» **Stated task**: Copy the stretch of lines from the one containing "The image size is (1679, 944)." through the one containing "The height and width of the screenshot is (505, 1166).", unchanged.

» **Records supplied**:
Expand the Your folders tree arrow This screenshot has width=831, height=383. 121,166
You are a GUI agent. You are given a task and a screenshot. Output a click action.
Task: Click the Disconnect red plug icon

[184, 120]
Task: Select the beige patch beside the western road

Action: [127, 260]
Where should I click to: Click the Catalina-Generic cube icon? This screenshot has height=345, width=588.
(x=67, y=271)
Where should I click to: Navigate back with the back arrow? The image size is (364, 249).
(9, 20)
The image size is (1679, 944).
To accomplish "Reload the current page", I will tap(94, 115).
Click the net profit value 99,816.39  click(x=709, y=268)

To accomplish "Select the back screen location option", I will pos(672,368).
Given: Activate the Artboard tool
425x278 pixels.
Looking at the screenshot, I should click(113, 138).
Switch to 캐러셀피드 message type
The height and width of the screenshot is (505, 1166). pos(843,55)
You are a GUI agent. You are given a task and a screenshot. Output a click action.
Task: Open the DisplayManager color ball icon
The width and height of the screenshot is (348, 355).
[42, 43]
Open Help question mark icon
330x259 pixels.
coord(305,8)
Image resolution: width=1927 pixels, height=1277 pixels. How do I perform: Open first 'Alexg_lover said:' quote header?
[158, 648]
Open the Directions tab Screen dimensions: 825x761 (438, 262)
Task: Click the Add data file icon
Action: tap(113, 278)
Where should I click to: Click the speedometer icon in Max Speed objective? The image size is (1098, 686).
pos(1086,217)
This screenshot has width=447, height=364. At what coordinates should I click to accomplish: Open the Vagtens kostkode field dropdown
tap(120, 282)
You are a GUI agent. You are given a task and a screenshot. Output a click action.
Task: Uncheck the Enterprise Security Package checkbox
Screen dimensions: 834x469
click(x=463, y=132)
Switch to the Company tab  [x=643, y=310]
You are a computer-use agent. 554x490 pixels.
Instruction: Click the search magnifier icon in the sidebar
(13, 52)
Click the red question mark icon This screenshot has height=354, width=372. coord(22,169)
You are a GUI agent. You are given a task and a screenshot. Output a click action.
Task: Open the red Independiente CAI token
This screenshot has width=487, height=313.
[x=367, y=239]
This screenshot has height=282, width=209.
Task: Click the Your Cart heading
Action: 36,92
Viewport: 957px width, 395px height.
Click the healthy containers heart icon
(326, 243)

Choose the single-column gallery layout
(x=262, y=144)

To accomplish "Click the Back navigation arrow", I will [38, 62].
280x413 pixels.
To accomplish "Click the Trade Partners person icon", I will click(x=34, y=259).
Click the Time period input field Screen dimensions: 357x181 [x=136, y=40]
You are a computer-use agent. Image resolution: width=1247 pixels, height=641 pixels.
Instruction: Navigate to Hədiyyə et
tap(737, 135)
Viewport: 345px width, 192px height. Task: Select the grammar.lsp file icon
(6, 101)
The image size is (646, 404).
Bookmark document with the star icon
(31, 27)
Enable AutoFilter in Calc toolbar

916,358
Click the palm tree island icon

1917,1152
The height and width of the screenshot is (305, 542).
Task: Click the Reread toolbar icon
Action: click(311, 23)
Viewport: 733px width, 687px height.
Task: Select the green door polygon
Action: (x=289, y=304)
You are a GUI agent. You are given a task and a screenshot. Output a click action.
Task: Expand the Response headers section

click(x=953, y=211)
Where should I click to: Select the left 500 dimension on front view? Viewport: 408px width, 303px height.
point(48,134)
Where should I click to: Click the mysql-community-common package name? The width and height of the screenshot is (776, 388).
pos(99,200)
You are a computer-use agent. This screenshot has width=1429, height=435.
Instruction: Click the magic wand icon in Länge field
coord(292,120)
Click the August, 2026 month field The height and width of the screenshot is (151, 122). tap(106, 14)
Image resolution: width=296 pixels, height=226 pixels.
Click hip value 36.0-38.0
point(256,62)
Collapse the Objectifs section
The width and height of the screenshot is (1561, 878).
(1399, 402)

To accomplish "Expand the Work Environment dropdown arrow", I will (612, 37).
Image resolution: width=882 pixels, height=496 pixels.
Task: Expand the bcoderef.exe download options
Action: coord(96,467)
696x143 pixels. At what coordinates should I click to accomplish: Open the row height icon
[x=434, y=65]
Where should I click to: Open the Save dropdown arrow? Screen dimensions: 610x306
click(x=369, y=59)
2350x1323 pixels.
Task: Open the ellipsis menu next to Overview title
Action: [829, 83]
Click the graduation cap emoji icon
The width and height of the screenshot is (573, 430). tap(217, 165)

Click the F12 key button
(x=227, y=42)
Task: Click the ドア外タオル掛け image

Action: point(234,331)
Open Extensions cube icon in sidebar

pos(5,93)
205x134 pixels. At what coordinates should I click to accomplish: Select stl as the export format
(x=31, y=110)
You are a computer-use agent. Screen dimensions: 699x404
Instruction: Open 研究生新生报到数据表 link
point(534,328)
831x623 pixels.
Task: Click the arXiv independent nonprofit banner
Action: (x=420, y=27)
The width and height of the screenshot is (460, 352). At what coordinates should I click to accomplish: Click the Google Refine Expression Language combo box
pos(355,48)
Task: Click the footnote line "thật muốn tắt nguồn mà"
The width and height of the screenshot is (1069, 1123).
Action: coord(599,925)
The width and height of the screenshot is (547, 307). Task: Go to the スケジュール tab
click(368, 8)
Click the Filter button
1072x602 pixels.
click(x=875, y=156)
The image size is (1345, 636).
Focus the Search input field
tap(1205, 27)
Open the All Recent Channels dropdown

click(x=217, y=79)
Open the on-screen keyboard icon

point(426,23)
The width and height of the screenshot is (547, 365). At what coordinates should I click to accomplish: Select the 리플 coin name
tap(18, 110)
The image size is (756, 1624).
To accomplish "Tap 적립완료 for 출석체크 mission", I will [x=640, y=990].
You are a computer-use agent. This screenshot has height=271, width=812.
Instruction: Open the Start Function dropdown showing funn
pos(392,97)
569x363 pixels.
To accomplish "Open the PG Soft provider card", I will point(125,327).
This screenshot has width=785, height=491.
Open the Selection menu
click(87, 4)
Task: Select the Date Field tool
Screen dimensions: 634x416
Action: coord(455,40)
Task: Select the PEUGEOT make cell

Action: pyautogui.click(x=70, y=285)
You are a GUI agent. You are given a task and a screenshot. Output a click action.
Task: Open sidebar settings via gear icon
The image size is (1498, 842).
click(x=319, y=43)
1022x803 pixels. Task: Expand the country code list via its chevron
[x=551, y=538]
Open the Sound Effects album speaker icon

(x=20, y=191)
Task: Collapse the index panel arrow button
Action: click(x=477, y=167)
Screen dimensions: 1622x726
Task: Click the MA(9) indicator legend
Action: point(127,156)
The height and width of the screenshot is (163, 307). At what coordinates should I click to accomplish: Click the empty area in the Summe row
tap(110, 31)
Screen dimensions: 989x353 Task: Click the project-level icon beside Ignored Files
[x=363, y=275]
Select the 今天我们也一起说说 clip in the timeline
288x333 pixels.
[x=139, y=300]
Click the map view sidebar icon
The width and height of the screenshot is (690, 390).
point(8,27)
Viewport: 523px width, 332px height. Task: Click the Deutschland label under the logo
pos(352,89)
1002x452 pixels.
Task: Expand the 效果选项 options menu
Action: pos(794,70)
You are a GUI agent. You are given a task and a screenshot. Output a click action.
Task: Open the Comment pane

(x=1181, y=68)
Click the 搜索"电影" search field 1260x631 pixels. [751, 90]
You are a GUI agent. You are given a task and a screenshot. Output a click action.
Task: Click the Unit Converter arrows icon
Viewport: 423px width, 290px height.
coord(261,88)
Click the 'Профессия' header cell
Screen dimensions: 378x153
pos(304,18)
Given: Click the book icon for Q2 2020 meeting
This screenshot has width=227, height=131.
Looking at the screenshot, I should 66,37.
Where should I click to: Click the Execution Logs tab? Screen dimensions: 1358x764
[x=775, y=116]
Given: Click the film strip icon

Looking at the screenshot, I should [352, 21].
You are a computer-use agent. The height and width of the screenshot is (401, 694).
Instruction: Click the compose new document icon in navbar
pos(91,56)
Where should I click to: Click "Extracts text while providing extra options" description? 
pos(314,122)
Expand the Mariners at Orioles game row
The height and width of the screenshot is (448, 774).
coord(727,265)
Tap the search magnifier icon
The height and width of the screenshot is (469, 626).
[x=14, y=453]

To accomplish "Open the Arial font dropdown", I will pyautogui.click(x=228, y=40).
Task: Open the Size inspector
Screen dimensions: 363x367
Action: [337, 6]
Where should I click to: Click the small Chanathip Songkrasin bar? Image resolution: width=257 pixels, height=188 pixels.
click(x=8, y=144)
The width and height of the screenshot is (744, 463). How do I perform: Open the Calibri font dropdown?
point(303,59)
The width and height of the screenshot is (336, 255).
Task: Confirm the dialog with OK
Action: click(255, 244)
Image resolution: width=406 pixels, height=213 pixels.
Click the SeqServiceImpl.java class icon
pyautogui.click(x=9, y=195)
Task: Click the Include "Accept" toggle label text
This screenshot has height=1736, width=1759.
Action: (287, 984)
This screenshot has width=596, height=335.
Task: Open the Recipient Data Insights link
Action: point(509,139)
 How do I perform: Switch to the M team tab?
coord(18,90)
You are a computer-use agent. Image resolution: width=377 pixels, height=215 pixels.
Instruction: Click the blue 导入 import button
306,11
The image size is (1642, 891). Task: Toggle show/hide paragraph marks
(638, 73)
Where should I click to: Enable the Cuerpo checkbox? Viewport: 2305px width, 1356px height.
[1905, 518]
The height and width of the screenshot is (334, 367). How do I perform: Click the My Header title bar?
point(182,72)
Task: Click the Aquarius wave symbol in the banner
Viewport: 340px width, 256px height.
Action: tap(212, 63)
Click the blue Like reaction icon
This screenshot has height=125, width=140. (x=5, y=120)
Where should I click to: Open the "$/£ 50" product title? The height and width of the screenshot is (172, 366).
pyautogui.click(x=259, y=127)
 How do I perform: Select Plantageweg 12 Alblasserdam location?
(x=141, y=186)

» **Result of the task**:
The image size is (1679, 944).
To accomplish "Reload the current page", I will tap(94, 115).
Click the net profit value 99,816.39  click(x=709, y=268)

To accomplish "Select the back screen location option", I will pos(672,368).
Given: Activate the Artboard tool
425x278 pixels.
Looking at the screenshot, I should click(113, 138).
Switch to 캐러셀피드 message type
The height and width of the screenshot is (505, 1166). pos(843,55)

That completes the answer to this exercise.